The Committee did not appear to have considered the possibility of female judges based on its use of pronouns: it was, after all, 1967.

This year, three Supreme Court Justices, a Superior Court Judge, and a Commonwealth Court Judge are up for retention, along with Common Pleas Judges across the Commonwealth. The options for voters will not be one judge or another in each of these elections: instead, voters will simply vote yes or no on each judge: should they remain on the bench or not?

The American Bar Association has set out standards voters should consider when determining whether a judge should be retained. Those are “Preparation, attentiveness and control over judicial proceedings; judicial management skills; courtesy to litigants, counsel, and court personnel; public disciplinary sanctions; and quality of judicial opinions.”

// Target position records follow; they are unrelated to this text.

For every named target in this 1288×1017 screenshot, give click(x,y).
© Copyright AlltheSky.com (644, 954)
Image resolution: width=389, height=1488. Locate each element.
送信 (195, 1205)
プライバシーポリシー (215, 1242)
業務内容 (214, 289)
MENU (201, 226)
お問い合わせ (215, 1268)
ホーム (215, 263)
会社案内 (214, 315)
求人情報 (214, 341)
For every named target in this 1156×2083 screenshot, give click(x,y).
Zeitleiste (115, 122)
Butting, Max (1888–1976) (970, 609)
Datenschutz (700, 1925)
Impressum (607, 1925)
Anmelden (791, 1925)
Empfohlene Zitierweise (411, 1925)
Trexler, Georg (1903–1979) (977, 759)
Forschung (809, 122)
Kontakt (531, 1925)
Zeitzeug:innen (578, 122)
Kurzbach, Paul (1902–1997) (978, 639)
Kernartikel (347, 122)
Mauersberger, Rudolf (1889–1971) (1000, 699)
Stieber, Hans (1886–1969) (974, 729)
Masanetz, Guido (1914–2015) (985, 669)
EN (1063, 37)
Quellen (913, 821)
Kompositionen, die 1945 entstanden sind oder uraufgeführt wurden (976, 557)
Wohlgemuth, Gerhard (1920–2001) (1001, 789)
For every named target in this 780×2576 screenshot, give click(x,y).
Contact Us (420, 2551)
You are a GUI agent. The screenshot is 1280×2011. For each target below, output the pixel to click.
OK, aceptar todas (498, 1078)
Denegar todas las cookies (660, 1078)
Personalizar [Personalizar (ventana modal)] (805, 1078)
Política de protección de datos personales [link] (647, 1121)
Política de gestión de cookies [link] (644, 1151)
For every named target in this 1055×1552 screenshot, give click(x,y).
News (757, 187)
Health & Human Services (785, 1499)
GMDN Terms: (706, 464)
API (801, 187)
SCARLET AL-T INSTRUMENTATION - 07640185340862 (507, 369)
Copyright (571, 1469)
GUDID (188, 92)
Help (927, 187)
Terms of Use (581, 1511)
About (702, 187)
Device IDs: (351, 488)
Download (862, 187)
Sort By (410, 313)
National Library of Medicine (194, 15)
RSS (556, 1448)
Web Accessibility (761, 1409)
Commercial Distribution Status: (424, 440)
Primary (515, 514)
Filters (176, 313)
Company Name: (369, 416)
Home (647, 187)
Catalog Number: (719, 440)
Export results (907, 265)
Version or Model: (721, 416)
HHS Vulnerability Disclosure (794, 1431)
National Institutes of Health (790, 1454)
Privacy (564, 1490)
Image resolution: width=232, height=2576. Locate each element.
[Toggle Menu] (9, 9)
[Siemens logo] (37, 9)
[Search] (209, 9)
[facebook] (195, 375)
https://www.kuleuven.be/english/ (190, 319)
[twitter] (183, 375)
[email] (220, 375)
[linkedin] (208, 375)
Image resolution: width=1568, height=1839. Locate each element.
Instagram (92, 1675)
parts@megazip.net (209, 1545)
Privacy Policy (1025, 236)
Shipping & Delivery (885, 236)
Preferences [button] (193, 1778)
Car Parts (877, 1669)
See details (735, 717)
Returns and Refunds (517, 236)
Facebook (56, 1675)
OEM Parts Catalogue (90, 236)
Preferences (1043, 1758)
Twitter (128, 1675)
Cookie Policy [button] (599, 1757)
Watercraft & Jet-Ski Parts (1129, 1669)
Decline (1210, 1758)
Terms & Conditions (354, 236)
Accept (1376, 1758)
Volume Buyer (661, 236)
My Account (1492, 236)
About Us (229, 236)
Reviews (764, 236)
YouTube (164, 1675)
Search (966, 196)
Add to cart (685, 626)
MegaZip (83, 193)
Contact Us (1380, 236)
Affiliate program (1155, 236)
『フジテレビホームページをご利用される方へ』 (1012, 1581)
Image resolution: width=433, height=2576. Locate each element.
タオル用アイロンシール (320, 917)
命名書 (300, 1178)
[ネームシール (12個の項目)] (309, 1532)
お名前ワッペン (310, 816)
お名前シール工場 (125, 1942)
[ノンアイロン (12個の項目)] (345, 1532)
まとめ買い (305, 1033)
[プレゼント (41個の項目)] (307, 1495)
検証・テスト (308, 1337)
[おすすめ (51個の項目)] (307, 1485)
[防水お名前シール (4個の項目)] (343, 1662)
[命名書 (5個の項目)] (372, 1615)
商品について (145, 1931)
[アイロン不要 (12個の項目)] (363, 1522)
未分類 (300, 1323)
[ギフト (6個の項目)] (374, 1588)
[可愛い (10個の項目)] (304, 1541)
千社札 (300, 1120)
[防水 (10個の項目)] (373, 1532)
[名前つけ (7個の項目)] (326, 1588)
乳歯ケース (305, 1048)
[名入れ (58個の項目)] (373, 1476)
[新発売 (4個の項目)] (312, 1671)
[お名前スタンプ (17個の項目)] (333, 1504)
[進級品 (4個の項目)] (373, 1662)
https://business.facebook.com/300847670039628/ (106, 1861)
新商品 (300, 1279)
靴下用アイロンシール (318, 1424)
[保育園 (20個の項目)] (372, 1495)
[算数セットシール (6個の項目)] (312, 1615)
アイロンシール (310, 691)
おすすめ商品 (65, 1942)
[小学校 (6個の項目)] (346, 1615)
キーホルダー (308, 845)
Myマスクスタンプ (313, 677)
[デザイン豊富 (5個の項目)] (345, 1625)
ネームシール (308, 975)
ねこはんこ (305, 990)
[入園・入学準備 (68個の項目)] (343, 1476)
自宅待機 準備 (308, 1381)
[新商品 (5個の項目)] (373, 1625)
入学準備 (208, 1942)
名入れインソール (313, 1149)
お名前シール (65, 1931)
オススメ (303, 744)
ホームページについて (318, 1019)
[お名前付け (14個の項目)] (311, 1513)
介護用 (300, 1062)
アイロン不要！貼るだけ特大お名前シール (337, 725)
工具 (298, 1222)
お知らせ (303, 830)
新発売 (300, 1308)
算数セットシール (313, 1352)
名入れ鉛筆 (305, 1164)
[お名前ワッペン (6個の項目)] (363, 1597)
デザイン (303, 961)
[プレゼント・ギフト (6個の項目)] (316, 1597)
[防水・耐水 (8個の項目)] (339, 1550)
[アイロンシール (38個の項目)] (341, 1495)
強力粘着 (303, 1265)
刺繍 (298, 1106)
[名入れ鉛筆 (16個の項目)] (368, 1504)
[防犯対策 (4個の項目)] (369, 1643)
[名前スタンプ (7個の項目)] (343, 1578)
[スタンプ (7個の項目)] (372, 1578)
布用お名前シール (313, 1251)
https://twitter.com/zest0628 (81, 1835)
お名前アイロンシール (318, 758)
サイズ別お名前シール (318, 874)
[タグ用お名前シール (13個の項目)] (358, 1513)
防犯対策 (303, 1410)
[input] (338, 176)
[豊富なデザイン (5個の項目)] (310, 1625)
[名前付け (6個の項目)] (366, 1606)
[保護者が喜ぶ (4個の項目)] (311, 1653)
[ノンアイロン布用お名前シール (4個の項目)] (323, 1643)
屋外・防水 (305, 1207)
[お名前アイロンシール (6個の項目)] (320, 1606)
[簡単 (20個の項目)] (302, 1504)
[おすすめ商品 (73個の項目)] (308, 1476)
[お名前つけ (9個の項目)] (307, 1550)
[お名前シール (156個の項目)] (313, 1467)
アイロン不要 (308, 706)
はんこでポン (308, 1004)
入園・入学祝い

This is traditionally how judges have been evaluated in retention elections, but this year a partisan effort is expected to attempt to remove currently sitting judges who are regarded by some partisan political actors as insufficiently tractable, especially in the appellate courts. It is vitally important to maintaining the independence of the judiciary that voters look to the judicial merit of the judges before them, not the efforts of politicians and billionaires to create a judiciary that will serve not the law, but their political ends.

For that reason, the 14th Ward Independent Democratic Club has invited sitting appellate judges up for retention to speak to our members at our annual endorsement meeting to explain why they should be retained, and will vote on whether to endorse those judges for retention for the first time in our history.